Rebuilding a continental dispatch engine without taking it offline.
Eight thousand drivers, 220 dispatchers, fourteen years of accreted logic. We replaced the brain of the operation while the freight kept moving.
01The problem
Northwind’s dispatch system was written in 2011 against a Microsoft SQL Server schema that had been migrated, in place, three times. By 2024 it was the single point of failure for a US$1.3B revenue business. A dispatcher action took an average of 1.4 seconds to resolve; during the morning surge between 5:30 and 7:00 ET, that climbed past nine seconds and the system would silently stop fanning out changes to driver tablets.

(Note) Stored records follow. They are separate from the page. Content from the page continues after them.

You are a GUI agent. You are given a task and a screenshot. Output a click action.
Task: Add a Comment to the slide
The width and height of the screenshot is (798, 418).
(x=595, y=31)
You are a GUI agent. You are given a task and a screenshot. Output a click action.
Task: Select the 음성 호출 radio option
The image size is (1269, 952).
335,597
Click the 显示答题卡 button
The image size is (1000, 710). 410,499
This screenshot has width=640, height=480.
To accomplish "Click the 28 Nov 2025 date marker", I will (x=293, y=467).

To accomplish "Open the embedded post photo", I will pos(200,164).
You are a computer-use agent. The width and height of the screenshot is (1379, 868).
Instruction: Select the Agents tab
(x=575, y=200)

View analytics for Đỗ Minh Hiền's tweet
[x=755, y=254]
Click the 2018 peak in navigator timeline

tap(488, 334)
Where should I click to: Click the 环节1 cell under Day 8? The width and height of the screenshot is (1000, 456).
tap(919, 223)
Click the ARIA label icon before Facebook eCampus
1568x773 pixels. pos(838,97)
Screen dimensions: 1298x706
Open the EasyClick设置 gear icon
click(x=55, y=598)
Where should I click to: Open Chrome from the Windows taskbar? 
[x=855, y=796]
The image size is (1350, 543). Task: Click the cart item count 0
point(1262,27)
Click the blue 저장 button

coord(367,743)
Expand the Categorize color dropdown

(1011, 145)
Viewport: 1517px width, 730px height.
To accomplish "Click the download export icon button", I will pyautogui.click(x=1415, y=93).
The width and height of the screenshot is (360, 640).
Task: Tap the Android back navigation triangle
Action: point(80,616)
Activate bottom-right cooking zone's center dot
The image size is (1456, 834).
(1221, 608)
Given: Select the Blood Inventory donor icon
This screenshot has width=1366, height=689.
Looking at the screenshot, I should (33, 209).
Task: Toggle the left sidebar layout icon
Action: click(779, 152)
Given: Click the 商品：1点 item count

The previous attempt at a rewrite had been killed eighteen months prior, after a vendor delivered a Kubernetes-shaped artifact that nobody on the Northwind side felt confident operating. Leadership’s instinct — correctly, in our view — was to be extremely suspicious of anything that looked like a greenfield rebuild. We agreed to a constraint: at no point during the engagement could the dispatch system be unavailable for more than thirty seconds.
02Architecture & decisions
We split the dispatch domain into three services along the seams that already existed in the operations team’s vocabulary: load planning (assigning freight to a tractor), routing (computing the actual sequence of stops), and execution (the stream of events from tablets and ELDs). Each got its own Postgres instance and a single Rust process. Everything talks over Kafka with a small, hand-written schema registry — we tried Protobuf and Avro and ultimately preferred a versioned JSON contract for grep-ability during incidents.
The migration ran for nine months in shadow mode. Writes went to both the old system and the new; reads came from old, with the new system’s output continuously diffed against it. We caught roughly forty behavioural quirks the legacy code had developed over fourteen years — rules nobody could explain — and reproduced the ones the dispatchers depended on, then disabled the ones nobody could justify. The cutover itself was a three-line config change deployed on a Sunday at 0400 ET.
The tradeoff we’ll defend: we kept Postgres per-service and avoided distributed transactions entirely. Every state change in routing emits an event that load planning consumes from Kafka and applies idempotently — including the corrective compensation if a route is later revoked. This costs us roughly forty milliseconds of eventual consistency on the dispatcher’s screen. We tested with the operations team that this was acceptable; it is.
The thing we wish we’d done sooner: written the diff-against-legacy harness in week one, not week six. It was the single tool that made everyone calm during cutover.
// load_planning::apply_route_event pub async fn apply(evt: RouteEvent, db: &Pg) -> Result<()> { // natural key: (load_id, sequence_no) is unique in route_assignments let existing = db.fetch_one( /* sql */ r#"SELECT applied_at FROM route_assignments WHERE load_id = $1 AND sequence_no = $2"#, &[&evt.load_id, &evt.sequence_no], ).await.optional()?; if existing.is_some() { return Ok(()); } // already applied -- safe replay db.execute(/* sql */ r#" INSERT INTO route_assignments (load_id, sequence_no, route, applied_at) VALUES ($1, $2, $3, now()) "#, &[&evt.load_id, &evt.sequence_no, &evt.route]).await?; audit::record(&evt).await?; Ok(()) }
03The product
04Outcome
Twelve months on, the system runs on four engineers from Northwind’s side — the previous monolith took eleven. The on-call burden, measured by paging events per quarter, is down by two-thirds. We’re still on a small monthly retainer for architecture review; everything else is theirs to operate.